#### [Instructions to follow]
Figure out how many lines of the material below contain the word "will". Answer with the number only.

___

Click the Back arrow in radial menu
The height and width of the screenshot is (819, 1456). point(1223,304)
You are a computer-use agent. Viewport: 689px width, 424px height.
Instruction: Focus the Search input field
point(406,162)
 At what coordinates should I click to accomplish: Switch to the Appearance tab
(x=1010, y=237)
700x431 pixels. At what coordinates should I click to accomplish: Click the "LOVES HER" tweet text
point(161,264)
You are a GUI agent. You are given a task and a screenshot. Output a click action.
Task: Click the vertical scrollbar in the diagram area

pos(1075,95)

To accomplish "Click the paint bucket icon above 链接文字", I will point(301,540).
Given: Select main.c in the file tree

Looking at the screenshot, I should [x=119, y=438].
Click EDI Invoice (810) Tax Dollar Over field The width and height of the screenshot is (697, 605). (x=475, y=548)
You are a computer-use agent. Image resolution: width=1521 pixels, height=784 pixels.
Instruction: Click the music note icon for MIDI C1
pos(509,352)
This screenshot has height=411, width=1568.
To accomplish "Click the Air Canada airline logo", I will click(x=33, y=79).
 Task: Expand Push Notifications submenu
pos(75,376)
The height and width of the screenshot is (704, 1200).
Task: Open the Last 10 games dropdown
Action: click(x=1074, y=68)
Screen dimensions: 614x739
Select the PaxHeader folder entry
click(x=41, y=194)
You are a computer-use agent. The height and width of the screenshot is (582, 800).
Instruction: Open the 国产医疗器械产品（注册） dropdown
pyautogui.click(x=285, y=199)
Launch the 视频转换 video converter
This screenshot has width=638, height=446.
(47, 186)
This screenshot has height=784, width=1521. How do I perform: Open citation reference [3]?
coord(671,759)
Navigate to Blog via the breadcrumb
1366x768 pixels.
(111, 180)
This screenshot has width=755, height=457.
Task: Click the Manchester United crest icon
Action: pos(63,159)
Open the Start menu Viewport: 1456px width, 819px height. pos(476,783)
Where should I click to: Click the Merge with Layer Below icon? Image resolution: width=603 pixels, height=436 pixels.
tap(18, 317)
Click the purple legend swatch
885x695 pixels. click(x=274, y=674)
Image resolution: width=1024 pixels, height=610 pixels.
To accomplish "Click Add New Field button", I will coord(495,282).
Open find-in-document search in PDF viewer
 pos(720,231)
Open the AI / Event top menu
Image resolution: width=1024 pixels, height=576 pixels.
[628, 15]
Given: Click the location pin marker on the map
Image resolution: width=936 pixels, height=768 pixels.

___

#### [Answer to this task]
3